Netflix investors cheer decision to drop fight for Warner Bros

Shares of the streaming industry leader Netflix rose as much as 13% in extended trading late Thursday after the company announced it was dropping out of the fight to buy Warner Bros Discovery
Netflix investors cheer decision to drop fight for Warner Bros

Netflix dropped the acquisition after Warner Bros.’ board announced a new $111bn (€94.1bn) takeover offer from Paramount Skydance had eclipsed the streaming giant's bid. 

Shares of the streaming industry leader Netflix rose as much as 13% in extended trading late onThursday after the company announced it was dropping out of the fight to buy Warner Bros Discovery.

The decision prompted a sigh of relief from investors, who worried Netflix, a company that rewrote the rules of movies and TV, would end up overpaying billions of dollars to become another me-too Hollywood studio — even if that studio owned coveted film and TV franchises like Batman and Game of Thrones.

The Netflix announcement came shortly after Warner Bros’ board announced a new $111bn (€94.1bn) takeover offer from Paramount Skydance had eclipsed the Hollywood giant’s previous deal to sell its studio and streaming business to Netflix for about $82.7bn.

“We’ve always been disciplined, and at the price required to match Paramount Skydance’s latest offer, the deal is no longer financially attractive,” co-chief executives Ted Sarandos and Greg Peters said in a statement. “So we are declining to match the Paramount Skydance bid.” 

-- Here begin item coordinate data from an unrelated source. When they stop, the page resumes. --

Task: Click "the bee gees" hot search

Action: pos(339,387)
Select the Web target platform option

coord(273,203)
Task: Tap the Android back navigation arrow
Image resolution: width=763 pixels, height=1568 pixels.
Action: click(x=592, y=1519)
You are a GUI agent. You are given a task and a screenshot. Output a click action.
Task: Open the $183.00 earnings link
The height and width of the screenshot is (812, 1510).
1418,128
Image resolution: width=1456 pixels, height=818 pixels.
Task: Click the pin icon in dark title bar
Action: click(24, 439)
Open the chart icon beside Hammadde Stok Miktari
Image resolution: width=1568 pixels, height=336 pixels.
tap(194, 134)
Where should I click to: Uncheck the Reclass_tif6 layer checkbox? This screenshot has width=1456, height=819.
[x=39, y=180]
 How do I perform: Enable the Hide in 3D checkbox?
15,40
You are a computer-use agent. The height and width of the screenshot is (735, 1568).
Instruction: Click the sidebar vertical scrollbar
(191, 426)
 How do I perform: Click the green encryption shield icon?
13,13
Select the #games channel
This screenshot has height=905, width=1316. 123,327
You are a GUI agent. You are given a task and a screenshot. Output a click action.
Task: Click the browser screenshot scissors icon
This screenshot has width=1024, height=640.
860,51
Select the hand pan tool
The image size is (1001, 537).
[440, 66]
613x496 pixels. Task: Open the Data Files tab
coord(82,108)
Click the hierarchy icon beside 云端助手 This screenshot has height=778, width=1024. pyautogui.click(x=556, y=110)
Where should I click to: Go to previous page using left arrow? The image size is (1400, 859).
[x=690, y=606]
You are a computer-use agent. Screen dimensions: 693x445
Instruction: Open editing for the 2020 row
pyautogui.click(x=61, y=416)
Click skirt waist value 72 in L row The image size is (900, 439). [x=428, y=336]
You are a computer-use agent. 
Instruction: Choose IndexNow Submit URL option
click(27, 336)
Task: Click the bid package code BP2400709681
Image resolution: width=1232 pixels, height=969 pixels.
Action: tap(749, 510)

Netflix shareholders never liked the Warner Bros deal. The stock lost about 40% of its value in the five months after the company’s interest in Warner Bros first became public. Investors, already worried about future growth prospects at Netflix, thought the company was messing with the business model that had made it so successful, and taking on more than $50bn in new debt to do it.

As recently as October, co-CEO Peters was telling attendees at Bloomberg’s Screentime conference that investors should be sceptical of big media mergers, which don’t have a great track record.

“We come from a deep heritage of being builders rather than buyers,” Peters told attendees.

That made Netflix’s decision to bid for Warner Bros. all the more surprising. The stock has been a perennial winner for investors, logging just six down years since its initial public offering in 2002. It closed Thursday at $84.59.

Because Paramount topped its existing offer, Netflix will receive a $2.8bn break-up fee, enough to make quite a few new movies and TV shows. The company said it would resume share repurchases.

Netflix could also invest more in sports rights and licensing agreements like one it did recently for Sony Group’s films, analysts at MoffettNathanson Research said.

Programming budget of $20bn

Los Gatos, California-based Netflix plans to spend about $20bn for its programming budget this year. With more than 325 million subscribers and a market value of $357bn, the company dwarfs its Hollywood competition, especially the struggling Paramount and Warner Bros.

Netflix was founded in 1997 by Silicon Valley veterans Reed Hastings and Marc Randolph as a mail-order DVD rental business. Two years later, they introduced a monthly subscription that allowed consumers unlimited rentals for a flat monthly fee.

The company went public in May 2002, trading at just a few cents a share after adjustment for splits, and turned its first profit in 2003.

A turning point came in 2007, when Netflix launched its streaming service, called Watch Now, introducing a catalogue of more than 1,000 films and popular TV shows. The company had 5.7 million subscribers at the time. The service was offered at no additional cost to its DVD-by-mail customers.

The company’s efforts to build a Netflix player that customers could use to stream movies and shows to their TV sets led to the creation of Roku Inc, the set-top box company.

As a threat to the old ways of doing business in Hollywood, Netflix had numerous dust-ups with studios. In 2010, the company agreed to hold off renting DVDs of new-release movies for four weeks after they went on sale in stores in a settlement with Warner Bros. Similar deals followed with Universal Pictures and 20th Century Fox.

Eventually, the company reached licensing agreements with the studios, which were eager to generate revenue from the burgeoning streaming business. The company would make whole seasons of shows available for streaming, spurring consumers to watch for hours on end and leading observers to label it binge-watching.

One of Netflix’s biggest missteps came in 2011, when the company announced it would separate its mail-order and streaming operations into separate subscriptions, effectively raising prices by 60% and angering customers. A month later management reversed course.

That same year, Netflix branched into original programming with House of Cards, a political thriller featuring Kevin Spacey.

In later years, Hollywood studios began to question their decision to license their best movies and TV shows to Netflix. Walt Disney famously cut its ties to Netflix in 2017, announcing in August of that year it would launch the Disney+ service. But Netflix still dominates the streaming charts, including some programming licensed from Paramount.